Dans la ville de Tianjin, en Chine, les gens de la concession française se sont mobilisés. L'un d'entre eux est visiblement albertin ou tout du moins lié à la ville. Le 4 novembre 1918, à l'initiative de différents secteurs sociaux de Tianjin, une association s'est fixé pour objectif de collecter, à travers diverses campagnes, des dons destinés à soutenir la reconstruction des pays européens. Ont ainsi été organisées des fêtes, souscriptions publiques et tombolas pour la ville. Les fonds auraient atteint plus de 200 000 francs. Des journaux influents de l'époque, tels que le Yishibao, couvrirent la campagne et lancèrent des appels aux dons. Les étudiants de l'université de Nankai offrirent des représentations théâtrales pour soutenir. Environ 20 000 personnes auraient participé à cet élan de solidarité. Il est permis de penser que des riches chinois installés à Tianjin à l'époque auraient aussi fait partie des donateurs.

Afin de témoigner sa reconnaissance envers Tianjin qui fait partie des trois villes donatrices ayant permis sa reconstruction, la commune d'Albert a baptisé une de ses rues « rue Tien Tsin » et y a dressé une stèle pour commérorer le parrainage en 1920. Par ailleurs, la mairie de la ville affiche encore des marques du souvenir de la ville chinoise, avec par exemple un tableau réalisé à la demande du maire d'Albert et placé dans son bureau. De plus, l'une des salles de la mairie a été nommée « salle Tien Tsin » en hommage à la contribution généreuse de sa marraine.

L'accent chinois d'Albert

C'est ainsi qu'Albert est devenue à ce jour l'unique ville française à posséder une rue nommée d'après une ville chinoise, et qu'elle résiste encore et toujours à l'envahisseur. Toujours ? Non ! Car Albert a été prise d'assaut par les Chinois : deux directeurs chinois du Bureau de la communication de la municipalité de Tianjin. Pas un raz-de-marée non plus... Ceux-ci sont passés faire un tour dans la cité du Coquelicot à l'occasion d'une exposition intitulée « La France et la ville de Tianjin », qui présentait les liens entre Tianjin et la France. Bien que l'exposition se soit tenue à Paris, les Chinois ont quand même fait l'effort de passer voir Albert et sa fameuse rue Tien Tsin.

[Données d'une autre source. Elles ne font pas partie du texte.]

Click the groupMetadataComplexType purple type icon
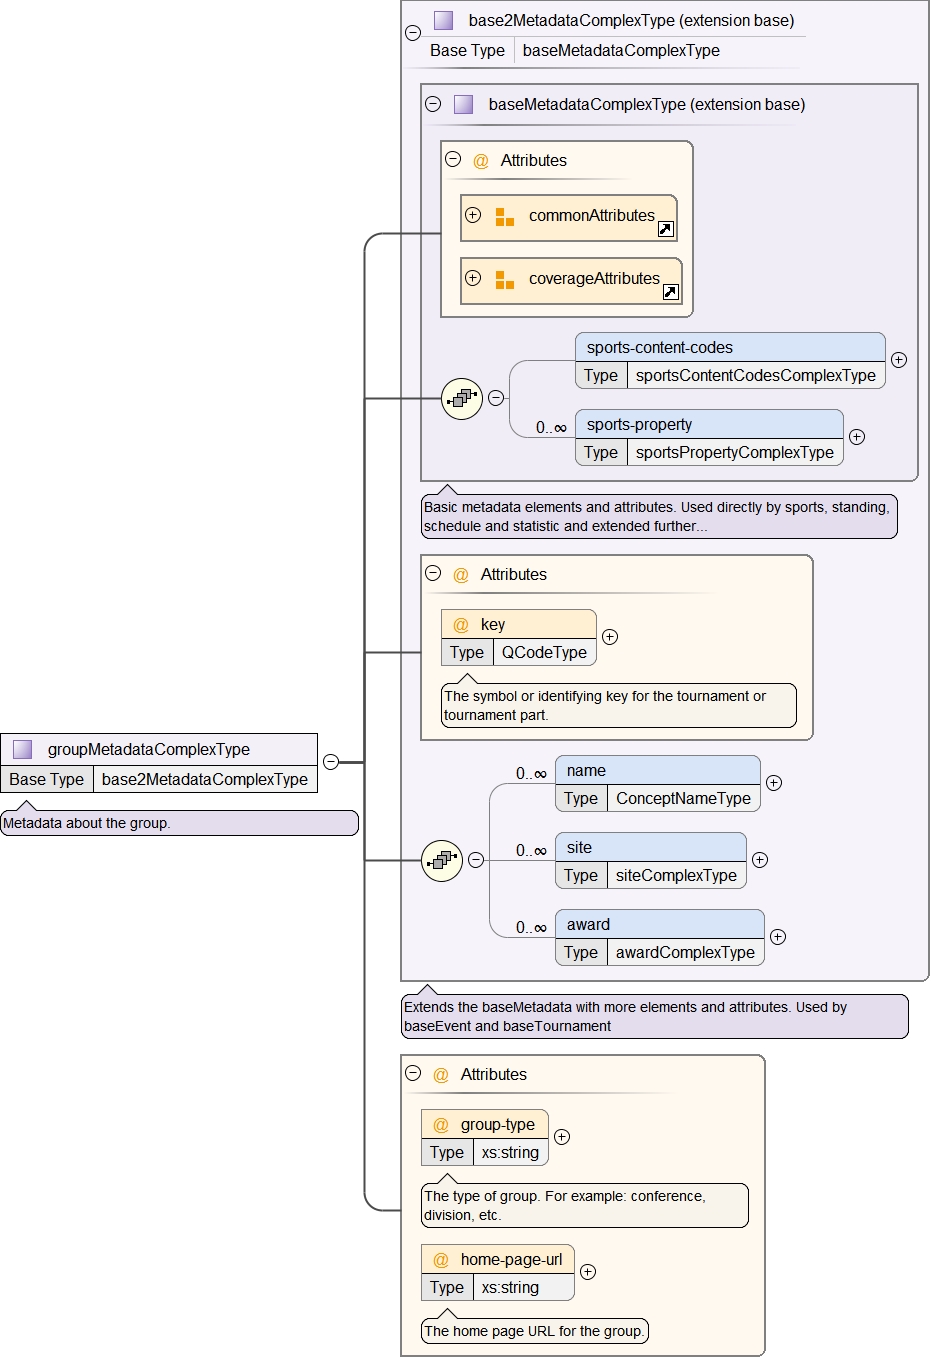Viewport: 931px width, 1358px height. (22, 748)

Lors d'une réception officielle à la mairie, le maire albertin Stéphane Demilly a indiqué que le passage de la délégation chinoise était l'occasion de rappeler les liens entre Albert et la Chine, qui a aidé financièrement la ville lors de la reconstruction de la maternité dans les années 1920.

Le directeur du Bureau de la communication, rencontré à Tianjin lors du reportage, nous a confié avoir ressenti de la fierté et de la joie de pouvoir visiter cette petite ville française. Il a été ému que les habitants de la rue Tien Tsin soient venus assister à la cérémonie. L'histoire a donc uni ces deux villes, dans des circonstances assez particulières, puisqu'à l'époque Tianjin était un port ouvert abritant huit concessions étrangères, dont celle française.

L'histoire les relie comme elle les oppose aujour-d'hui. Avec ses 14 millions d'habitants et son PIB de 1,2 milliard de RMB pour une seule ville, Tianjin en impose face à Albert. Enfin, on peut être sûr que si Albert est encore détruite, la reconstruction se fera sans problèmes ! Évidemment, on ne le souhaite pas !

La délégation chinoise est repartie le lendemain de son arrivée, en promettant de revenir. Peut-être pour le centenaire de la Grande Guerre, comme le souhaite le maire albertin qui a officiellement invité la municipalité de Tianjin à participer aux commémorations.